29 N.C. 116 | N.C. | 1846

The defendants proved that William Ross, the supposed intestate, was alive at February Sessions, 1835, of Bertie County Court, and long thereafter. This evidence was offered to show that the county court had then no power or jurisdiction to grant letters of administration on the estate of Ross, or to take the bond for the State which is now sued on. The court was of opinion that this evidence was improperly admitted, and disregarded it. The reasons that induced his Honor to come to this opinion are not stated in the case. It seems to us, however, that the evidence was very proper and legal. The court of pleas and *89 quarter sessions of the county where the intestate had his usual residence at the time of his death had power and jurisdiction to grant letters of administration and take bond, etc. Rev. Stat., 272. If the county court of Bertie took the defendant's bond for the faithful administration of the personal estate of William Ross, when he was alive, it was done without authority. They were not the agents for the State to take such a bond, and the defendants might well show the same (118) in evidence under the general issue. If the defendants be precluded from showing that one William Ross had died intestate, it would yet remain for the relator to show that her father was the William Ross, since to that person in particular is she one of the next of kin.

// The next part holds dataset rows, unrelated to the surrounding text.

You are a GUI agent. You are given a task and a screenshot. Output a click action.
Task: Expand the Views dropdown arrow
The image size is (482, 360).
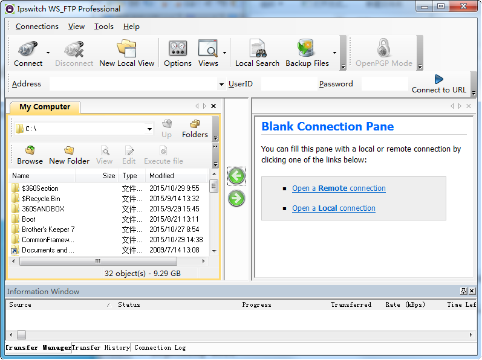click(225, 53)
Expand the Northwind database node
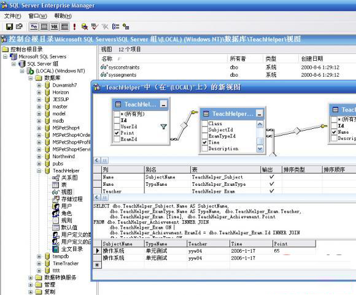This screenshot has height=295, width=356. point(39,156)
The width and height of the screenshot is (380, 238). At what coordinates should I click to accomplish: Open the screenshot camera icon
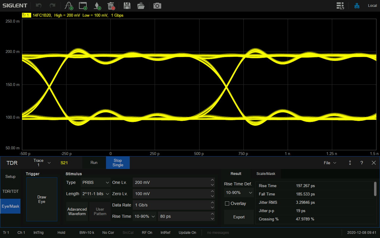pyautogui.click(x=157, y=5)
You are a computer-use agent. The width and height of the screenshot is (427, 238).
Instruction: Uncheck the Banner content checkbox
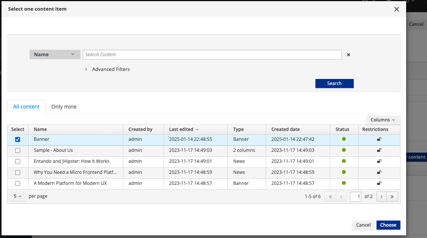[18, 139]
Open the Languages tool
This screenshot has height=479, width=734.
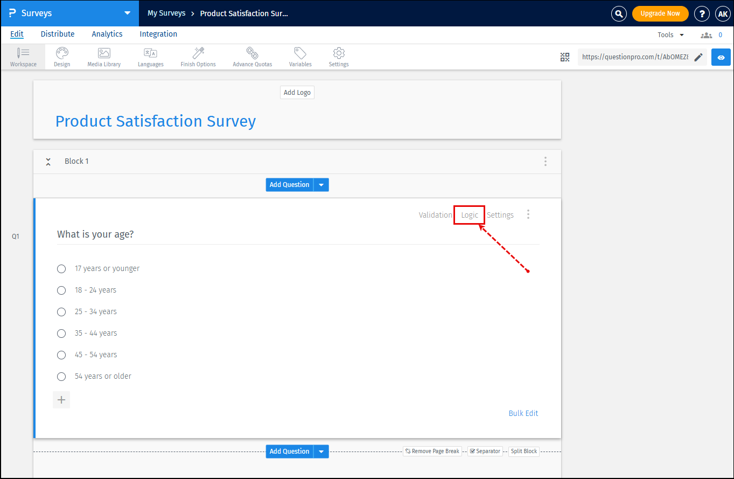[150, 57]
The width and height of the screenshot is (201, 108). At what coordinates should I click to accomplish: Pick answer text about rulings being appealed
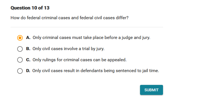(x=80, y=60)
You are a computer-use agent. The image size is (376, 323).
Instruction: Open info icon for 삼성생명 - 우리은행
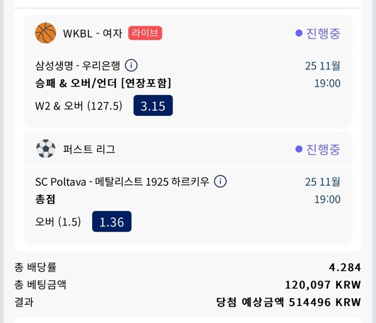point(131,65)
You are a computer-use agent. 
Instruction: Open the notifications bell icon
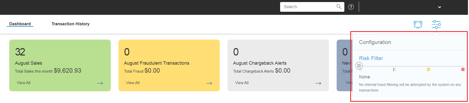click(x=418, y=24)
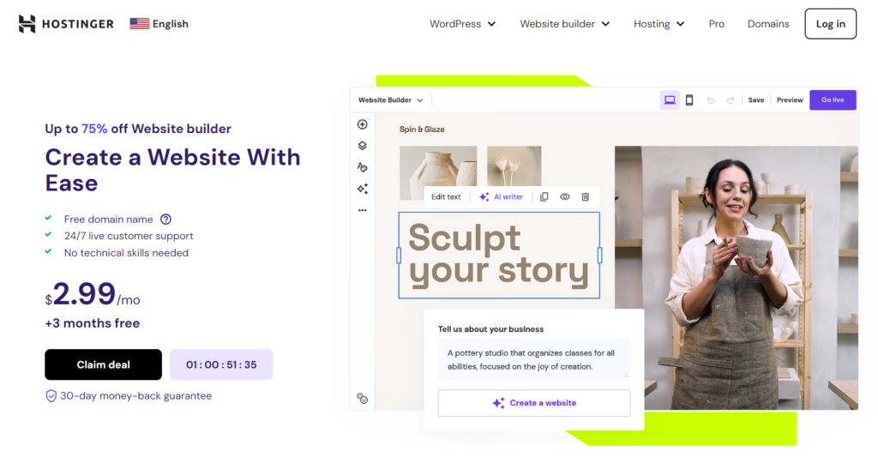Click the Claim deal button
The height and width of the screenshot is (475, 878).
coord(103,364)
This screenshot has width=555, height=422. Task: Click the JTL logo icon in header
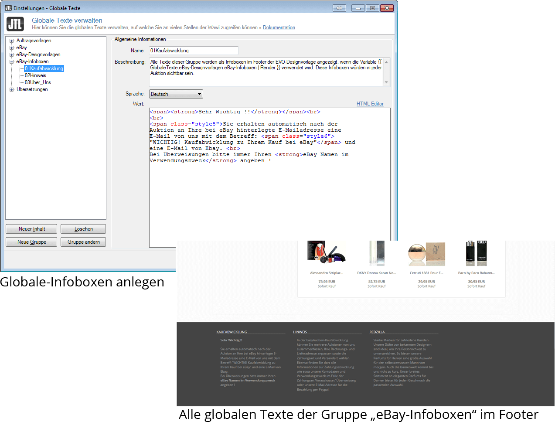click(x=15, y=24)
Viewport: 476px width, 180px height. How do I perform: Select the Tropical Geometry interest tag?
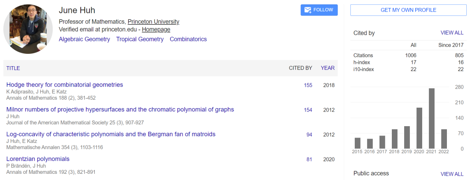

The bond given only recites that a certain William Ross was dead, and does not specify that he was the relator's father; and, therefore, the defendants could surely show that he was not, and that her father was in fact living.

We think that the judgment must be reversed, and a judgment of nonsuit entered.

PER CURIAM. Reversed.

Cited: London v. R. R., 88 N.C. 589, 591; Springer v. Shavender,116 N.C. 16, 17; s. c., 118 N.C. 44.